The layout has been rewired for DCC-only using NCE PowerPro radio throttles, and the control panels have all been removed.
A totally separate 8-foot section of track that is not even part of the layout has been set aside for test running DC-only locomotives to see if they're worthy of having a decoder installed.
We don't have a CVP Zonemaster so I can't say what would happen to it if you bridged a gap between DC and DCC, but don't think it would be a good thing.
I suggest you direct your question to CVP. Al is very good at answering email questions about CVP's products.
In either case, operation both DCC and DC on the same layout is not a good thing to do. 'Bridging' gap will happen and your Zonemaster may prevent a disaster(and it may not) The issue is that even though your DC is 'separate', you might 'ground loop' back though the transformer or house wiring and cause a problem.
Jim
Modeling BNSF and Milwaukee Road in SW Wisconsin
CVP's DCC Zonemaster track booster comes with an Auto Reverser (depending on model). I read through many threads here in the forum on DCC and DC layouts (tenor seems to be: you can do it but it will cost you some equipment, better don't do it).

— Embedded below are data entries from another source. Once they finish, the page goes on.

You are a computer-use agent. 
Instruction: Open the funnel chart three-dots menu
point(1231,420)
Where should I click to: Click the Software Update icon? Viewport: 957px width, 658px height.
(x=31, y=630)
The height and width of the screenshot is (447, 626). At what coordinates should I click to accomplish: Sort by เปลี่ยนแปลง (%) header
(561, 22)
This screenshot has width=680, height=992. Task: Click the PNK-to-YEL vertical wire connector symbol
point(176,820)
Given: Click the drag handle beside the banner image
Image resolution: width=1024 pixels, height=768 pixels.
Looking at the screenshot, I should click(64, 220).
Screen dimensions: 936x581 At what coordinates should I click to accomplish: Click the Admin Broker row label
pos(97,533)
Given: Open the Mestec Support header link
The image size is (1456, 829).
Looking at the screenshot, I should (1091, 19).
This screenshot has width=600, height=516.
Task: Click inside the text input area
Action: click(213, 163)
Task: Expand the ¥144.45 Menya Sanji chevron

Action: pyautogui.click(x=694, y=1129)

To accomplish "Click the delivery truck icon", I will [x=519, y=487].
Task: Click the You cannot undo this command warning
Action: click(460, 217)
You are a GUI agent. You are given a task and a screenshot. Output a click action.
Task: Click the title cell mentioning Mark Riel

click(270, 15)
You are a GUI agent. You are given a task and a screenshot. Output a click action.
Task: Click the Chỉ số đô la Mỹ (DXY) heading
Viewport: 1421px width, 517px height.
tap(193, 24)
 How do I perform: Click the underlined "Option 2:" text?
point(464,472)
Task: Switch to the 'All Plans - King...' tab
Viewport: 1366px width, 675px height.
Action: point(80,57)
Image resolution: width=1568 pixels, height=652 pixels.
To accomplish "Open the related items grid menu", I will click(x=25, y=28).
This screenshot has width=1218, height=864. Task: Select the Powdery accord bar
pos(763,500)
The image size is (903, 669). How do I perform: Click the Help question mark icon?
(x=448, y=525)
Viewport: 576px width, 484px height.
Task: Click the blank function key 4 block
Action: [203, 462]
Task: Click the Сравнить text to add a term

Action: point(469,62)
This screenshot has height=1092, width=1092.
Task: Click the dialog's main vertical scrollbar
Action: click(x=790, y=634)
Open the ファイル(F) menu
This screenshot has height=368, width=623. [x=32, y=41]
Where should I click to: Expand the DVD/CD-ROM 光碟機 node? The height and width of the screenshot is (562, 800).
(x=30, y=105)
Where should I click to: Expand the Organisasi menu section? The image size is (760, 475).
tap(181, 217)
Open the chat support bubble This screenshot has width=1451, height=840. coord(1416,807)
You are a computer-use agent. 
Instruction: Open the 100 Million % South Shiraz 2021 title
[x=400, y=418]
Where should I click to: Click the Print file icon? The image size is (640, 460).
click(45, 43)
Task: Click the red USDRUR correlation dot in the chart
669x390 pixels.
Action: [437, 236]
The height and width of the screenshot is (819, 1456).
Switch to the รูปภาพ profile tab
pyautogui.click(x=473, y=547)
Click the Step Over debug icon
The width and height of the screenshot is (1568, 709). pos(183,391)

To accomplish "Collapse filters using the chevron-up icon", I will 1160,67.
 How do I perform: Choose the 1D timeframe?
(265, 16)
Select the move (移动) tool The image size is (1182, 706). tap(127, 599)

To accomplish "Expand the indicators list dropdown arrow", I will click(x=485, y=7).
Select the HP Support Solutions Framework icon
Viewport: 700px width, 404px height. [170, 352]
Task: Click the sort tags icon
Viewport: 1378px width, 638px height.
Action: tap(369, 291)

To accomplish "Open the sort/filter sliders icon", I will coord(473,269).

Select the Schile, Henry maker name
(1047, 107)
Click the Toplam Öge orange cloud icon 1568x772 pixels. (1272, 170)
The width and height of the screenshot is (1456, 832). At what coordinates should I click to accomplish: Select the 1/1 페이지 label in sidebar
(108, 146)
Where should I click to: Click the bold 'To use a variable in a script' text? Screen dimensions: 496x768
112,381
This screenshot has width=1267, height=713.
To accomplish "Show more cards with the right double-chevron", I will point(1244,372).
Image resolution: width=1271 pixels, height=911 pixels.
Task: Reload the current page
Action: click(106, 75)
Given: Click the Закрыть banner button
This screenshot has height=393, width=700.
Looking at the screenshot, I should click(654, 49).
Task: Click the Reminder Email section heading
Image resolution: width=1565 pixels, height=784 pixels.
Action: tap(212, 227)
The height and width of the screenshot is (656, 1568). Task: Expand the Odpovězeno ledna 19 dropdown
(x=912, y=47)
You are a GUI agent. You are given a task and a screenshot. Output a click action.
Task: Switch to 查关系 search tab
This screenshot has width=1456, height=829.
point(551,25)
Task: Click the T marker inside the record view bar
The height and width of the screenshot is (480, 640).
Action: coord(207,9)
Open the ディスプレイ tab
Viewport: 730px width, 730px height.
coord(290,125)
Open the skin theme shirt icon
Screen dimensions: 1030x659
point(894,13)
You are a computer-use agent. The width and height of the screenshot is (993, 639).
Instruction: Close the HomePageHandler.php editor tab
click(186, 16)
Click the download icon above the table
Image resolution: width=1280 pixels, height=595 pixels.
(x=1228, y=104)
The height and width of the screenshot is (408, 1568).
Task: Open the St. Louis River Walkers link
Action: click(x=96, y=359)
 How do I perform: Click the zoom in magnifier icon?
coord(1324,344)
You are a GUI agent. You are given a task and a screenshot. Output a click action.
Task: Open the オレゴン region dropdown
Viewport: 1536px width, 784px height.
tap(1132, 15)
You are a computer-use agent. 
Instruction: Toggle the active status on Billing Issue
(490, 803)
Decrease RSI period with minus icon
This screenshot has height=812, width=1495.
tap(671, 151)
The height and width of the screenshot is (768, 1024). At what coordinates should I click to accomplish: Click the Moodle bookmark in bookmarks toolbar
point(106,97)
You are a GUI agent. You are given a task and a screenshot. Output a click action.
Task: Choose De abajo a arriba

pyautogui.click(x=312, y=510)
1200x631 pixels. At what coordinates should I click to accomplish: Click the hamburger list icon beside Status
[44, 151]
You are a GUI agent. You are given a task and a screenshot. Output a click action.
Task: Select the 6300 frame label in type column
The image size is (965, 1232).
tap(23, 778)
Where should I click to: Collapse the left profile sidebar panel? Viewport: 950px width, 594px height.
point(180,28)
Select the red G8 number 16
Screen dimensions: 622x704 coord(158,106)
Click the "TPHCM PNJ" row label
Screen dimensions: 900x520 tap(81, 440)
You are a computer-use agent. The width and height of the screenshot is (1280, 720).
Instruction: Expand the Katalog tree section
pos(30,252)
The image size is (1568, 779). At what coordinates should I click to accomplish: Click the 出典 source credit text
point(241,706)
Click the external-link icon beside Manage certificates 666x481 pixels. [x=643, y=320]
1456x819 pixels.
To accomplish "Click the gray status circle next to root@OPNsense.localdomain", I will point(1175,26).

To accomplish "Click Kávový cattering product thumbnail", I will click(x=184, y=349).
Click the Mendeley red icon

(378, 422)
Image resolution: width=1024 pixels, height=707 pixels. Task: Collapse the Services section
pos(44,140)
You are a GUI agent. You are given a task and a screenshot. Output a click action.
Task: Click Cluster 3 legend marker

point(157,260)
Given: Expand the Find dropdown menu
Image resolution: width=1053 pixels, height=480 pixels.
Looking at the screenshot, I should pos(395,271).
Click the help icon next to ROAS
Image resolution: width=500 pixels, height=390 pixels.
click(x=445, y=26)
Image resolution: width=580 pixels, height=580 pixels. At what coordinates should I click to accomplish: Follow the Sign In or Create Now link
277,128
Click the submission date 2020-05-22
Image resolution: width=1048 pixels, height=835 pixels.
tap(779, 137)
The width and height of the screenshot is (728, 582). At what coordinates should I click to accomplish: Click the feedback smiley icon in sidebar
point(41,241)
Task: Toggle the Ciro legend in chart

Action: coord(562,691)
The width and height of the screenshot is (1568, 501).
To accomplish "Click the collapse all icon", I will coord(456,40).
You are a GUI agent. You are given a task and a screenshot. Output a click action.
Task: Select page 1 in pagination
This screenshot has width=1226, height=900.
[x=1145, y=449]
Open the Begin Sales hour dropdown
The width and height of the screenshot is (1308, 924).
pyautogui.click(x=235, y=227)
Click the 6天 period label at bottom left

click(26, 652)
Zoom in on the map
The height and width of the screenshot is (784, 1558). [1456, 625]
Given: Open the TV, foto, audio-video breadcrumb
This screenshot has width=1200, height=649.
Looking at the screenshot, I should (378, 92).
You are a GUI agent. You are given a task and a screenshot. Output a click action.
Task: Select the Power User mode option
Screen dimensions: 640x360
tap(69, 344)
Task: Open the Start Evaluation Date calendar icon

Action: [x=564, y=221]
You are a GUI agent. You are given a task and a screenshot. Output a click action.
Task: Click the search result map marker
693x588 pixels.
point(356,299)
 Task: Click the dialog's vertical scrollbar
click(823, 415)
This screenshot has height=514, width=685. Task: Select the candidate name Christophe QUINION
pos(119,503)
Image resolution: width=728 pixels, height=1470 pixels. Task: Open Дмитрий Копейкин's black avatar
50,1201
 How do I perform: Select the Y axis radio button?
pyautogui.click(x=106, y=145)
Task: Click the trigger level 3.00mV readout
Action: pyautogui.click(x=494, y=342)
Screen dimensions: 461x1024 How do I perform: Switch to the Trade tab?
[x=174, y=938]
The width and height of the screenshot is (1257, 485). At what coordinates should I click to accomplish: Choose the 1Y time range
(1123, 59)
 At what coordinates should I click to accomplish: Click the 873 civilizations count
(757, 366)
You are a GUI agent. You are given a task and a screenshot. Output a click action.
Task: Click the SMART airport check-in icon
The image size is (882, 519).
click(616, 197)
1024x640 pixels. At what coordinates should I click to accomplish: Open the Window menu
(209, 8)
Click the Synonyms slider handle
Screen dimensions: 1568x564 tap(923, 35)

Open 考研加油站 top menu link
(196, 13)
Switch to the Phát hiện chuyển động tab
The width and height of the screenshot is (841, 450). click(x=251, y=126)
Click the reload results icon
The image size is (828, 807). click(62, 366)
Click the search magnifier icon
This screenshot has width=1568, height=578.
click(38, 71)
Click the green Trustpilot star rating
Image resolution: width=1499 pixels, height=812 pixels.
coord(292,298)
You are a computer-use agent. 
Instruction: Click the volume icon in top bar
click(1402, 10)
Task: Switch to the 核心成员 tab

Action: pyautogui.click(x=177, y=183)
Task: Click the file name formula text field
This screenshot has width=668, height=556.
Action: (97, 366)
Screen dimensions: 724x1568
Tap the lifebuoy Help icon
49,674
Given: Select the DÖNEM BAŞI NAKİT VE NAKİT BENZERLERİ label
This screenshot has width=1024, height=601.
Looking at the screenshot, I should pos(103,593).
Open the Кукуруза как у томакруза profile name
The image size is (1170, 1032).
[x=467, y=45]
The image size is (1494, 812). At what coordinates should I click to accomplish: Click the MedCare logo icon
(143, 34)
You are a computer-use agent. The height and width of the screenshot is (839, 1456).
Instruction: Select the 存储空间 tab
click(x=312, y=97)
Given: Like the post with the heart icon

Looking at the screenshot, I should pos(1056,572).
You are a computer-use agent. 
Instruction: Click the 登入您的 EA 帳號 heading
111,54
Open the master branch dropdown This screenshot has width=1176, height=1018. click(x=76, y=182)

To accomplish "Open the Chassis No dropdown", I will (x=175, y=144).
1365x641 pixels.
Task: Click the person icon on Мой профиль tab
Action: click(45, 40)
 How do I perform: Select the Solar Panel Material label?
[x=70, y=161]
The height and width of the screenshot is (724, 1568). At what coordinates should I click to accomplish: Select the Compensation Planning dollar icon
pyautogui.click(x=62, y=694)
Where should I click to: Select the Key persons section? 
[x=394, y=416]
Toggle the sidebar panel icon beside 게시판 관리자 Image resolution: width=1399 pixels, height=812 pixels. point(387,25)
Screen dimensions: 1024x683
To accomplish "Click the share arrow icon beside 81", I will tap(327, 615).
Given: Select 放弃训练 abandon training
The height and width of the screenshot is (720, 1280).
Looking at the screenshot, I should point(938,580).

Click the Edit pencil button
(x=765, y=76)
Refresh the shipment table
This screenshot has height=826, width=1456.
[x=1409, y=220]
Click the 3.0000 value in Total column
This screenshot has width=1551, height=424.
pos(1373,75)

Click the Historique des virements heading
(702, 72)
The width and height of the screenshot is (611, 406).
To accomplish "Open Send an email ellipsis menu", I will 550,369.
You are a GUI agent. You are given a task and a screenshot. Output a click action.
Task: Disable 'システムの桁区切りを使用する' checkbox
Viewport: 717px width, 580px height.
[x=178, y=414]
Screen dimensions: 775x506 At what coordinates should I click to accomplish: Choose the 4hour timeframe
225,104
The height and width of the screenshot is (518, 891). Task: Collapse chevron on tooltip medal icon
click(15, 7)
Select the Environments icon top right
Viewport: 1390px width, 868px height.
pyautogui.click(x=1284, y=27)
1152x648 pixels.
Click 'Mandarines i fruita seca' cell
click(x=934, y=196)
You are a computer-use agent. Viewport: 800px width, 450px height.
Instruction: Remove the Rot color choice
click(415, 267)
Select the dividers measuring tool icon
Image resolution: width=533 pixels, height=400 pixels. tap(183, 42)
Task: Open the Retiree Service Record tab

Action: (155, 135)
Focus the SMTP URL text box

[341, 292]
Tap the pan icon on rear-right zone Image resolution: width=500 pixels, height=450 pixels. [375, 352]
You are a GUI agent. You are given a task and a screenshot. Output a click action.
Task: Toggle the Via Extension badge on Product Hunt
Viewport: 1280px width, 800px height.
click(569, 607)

(A) What if a CVP DCC Zonemaster block is bridged (by wheels) with a DC block where polarity is the same? Technically, it's not a short (two different power supplies, the two blocks are bridged, but not the left and right rail of the same power suppliy). Will the CVP Zonemaster trip and shut off the DCC block?
(B) What if a CVP DCC Zonemaster block is bridged (by wheels) with a DC block of opposite polarity (ground of DCC now connects with hot of DC)? Will the Zonemaster trip and shut off the DCC block?